• **WHAT YOU WILL DO**
Everything from the line with "The width and height of the screenshot is (1024, 544)." to the last line of the listing must be retyped exactly, both ends included, with the pictures dropped.

• **SUPPLIED MATERIAL**

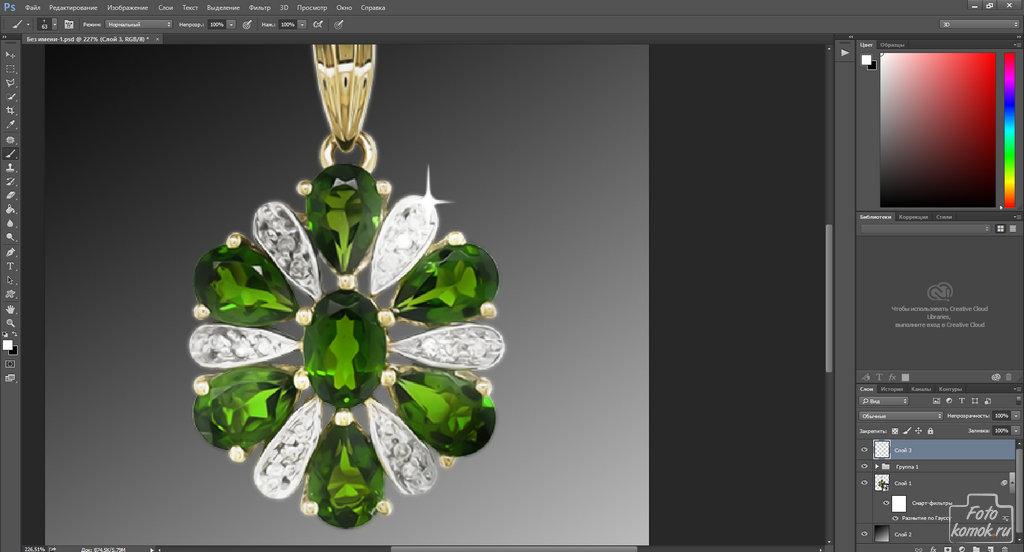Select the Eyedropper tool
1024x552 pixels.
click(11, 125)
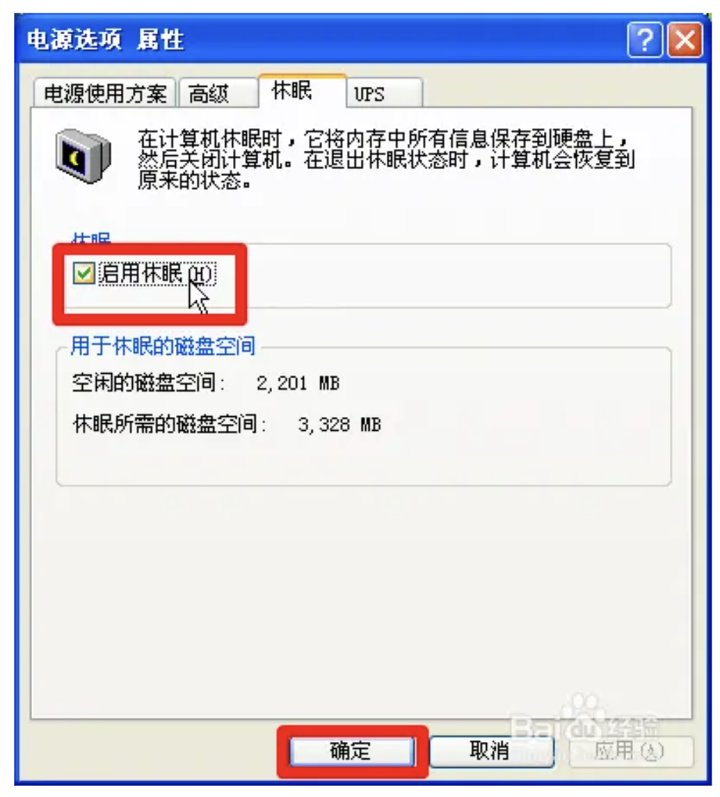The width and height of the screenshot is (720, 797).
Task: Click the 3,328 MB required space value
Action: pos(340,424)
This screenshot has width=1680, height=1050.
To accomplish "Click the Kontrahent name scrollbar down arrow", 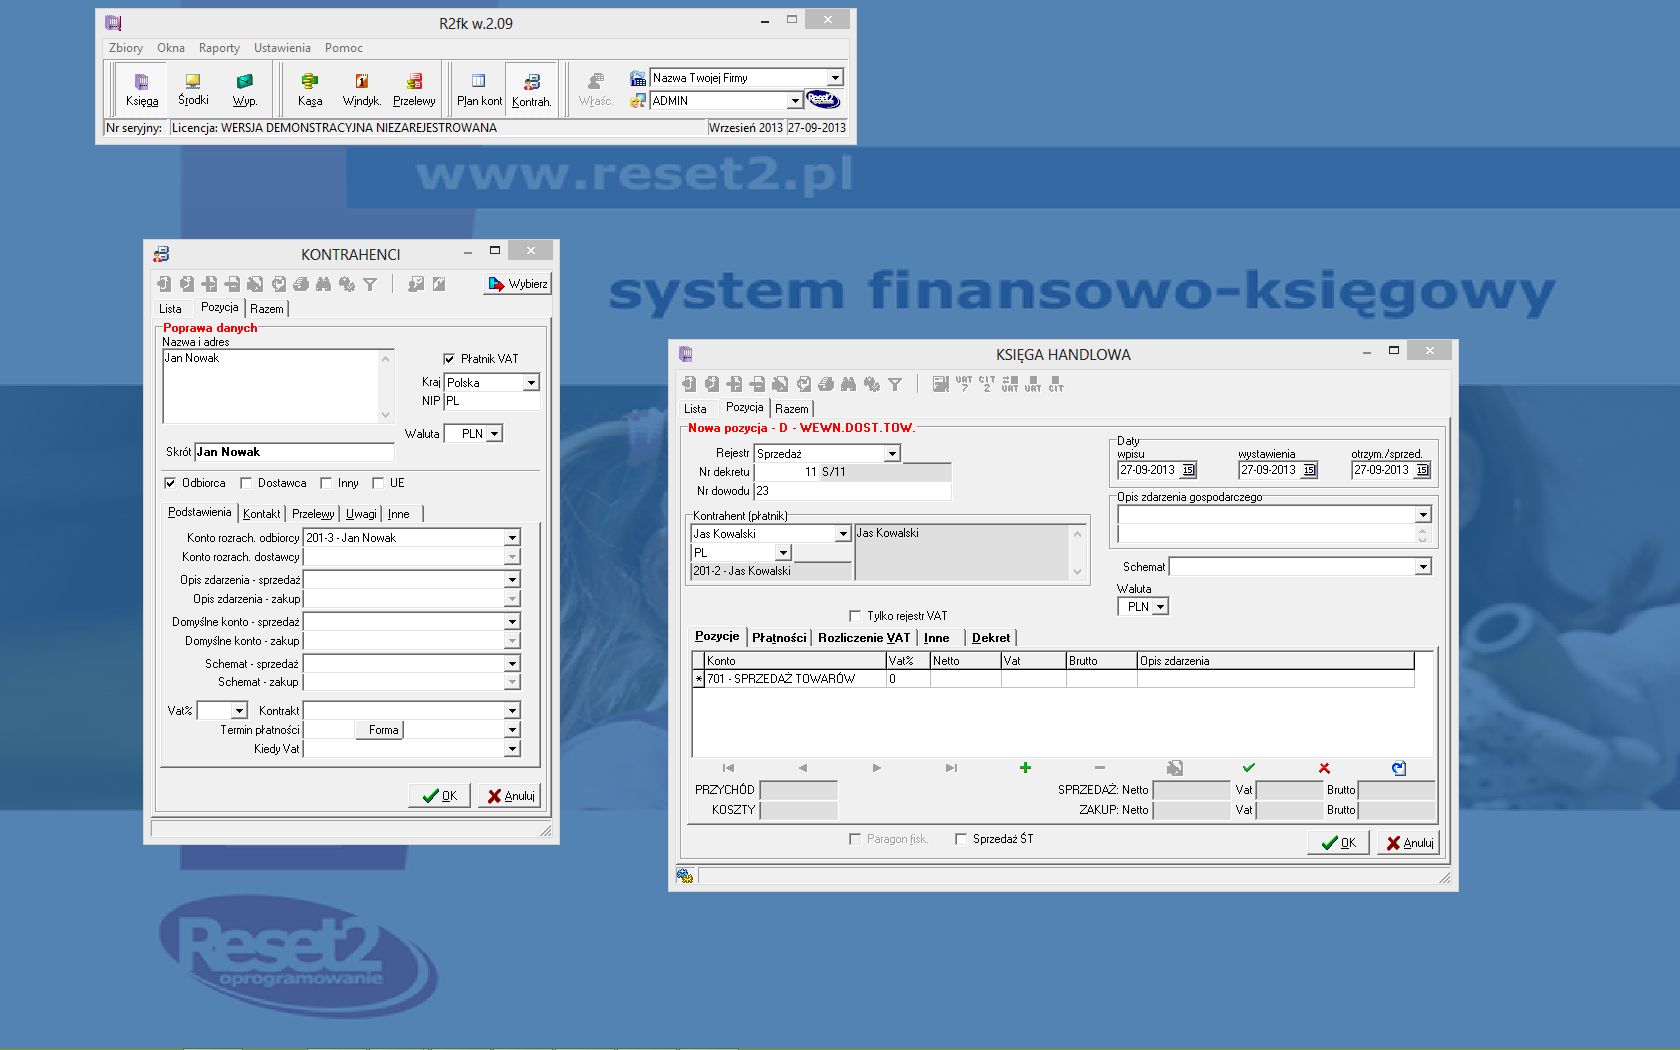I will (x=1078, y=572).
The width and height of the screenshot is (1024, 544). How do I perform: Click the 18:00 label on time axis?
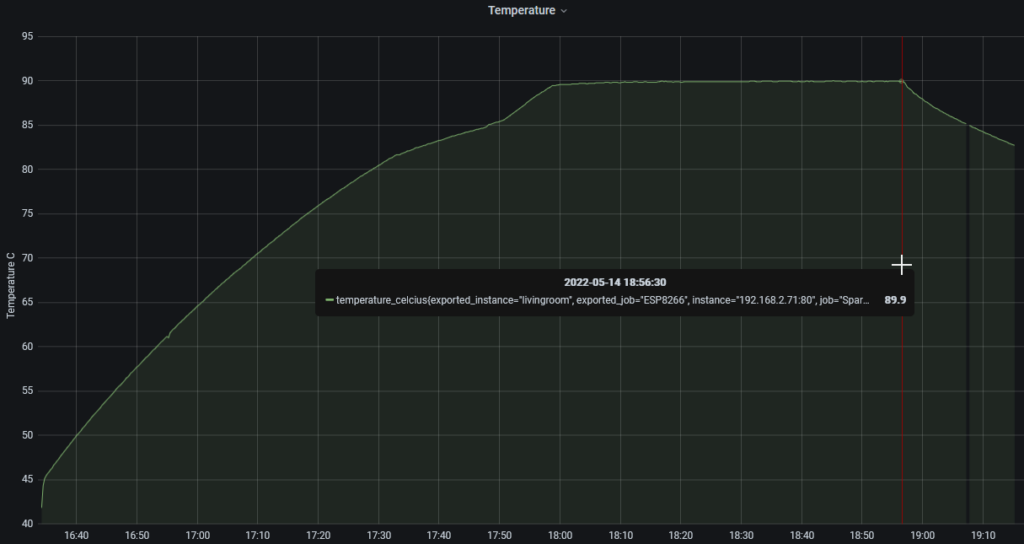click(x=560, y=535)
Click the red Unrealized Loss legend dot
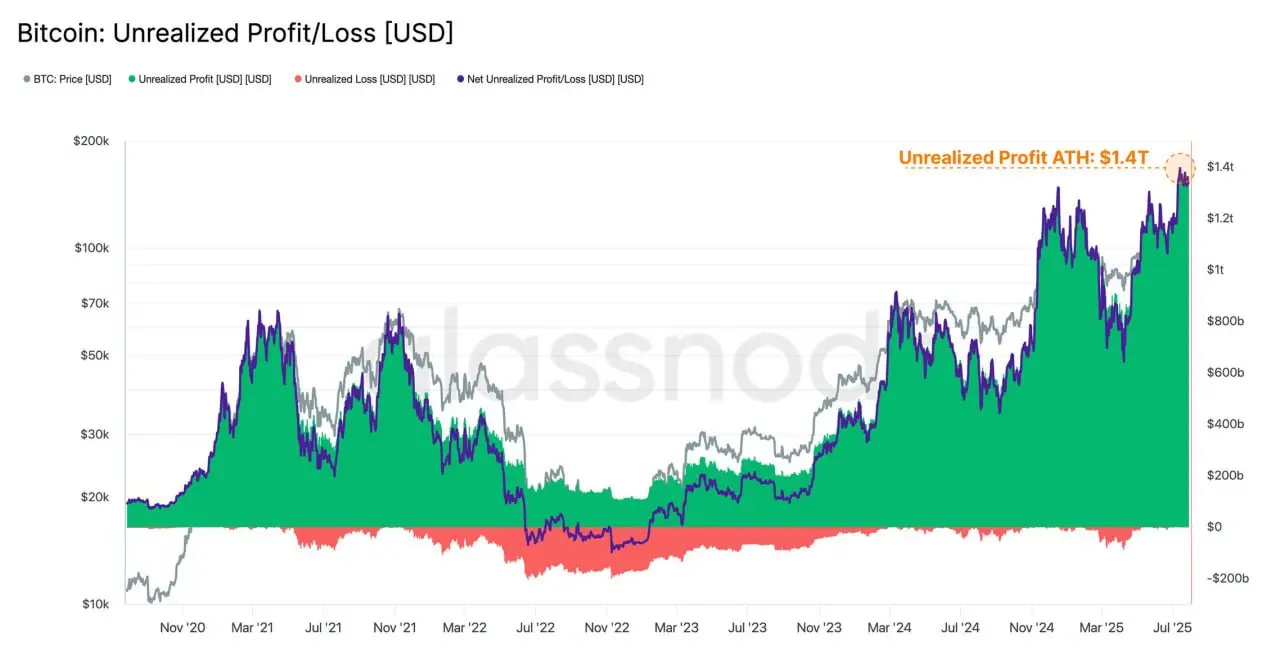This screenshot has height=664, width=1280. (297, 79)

• **WRITTEN ANSWER**
The width and height of the screenshot is (1024, 544). How do I perform: Click the 18:00 label on time axis?
click(x=560, y=535)
Click the red Unrealized Loss legend dot
This screenshot has height=664, width=1280. (297, 79)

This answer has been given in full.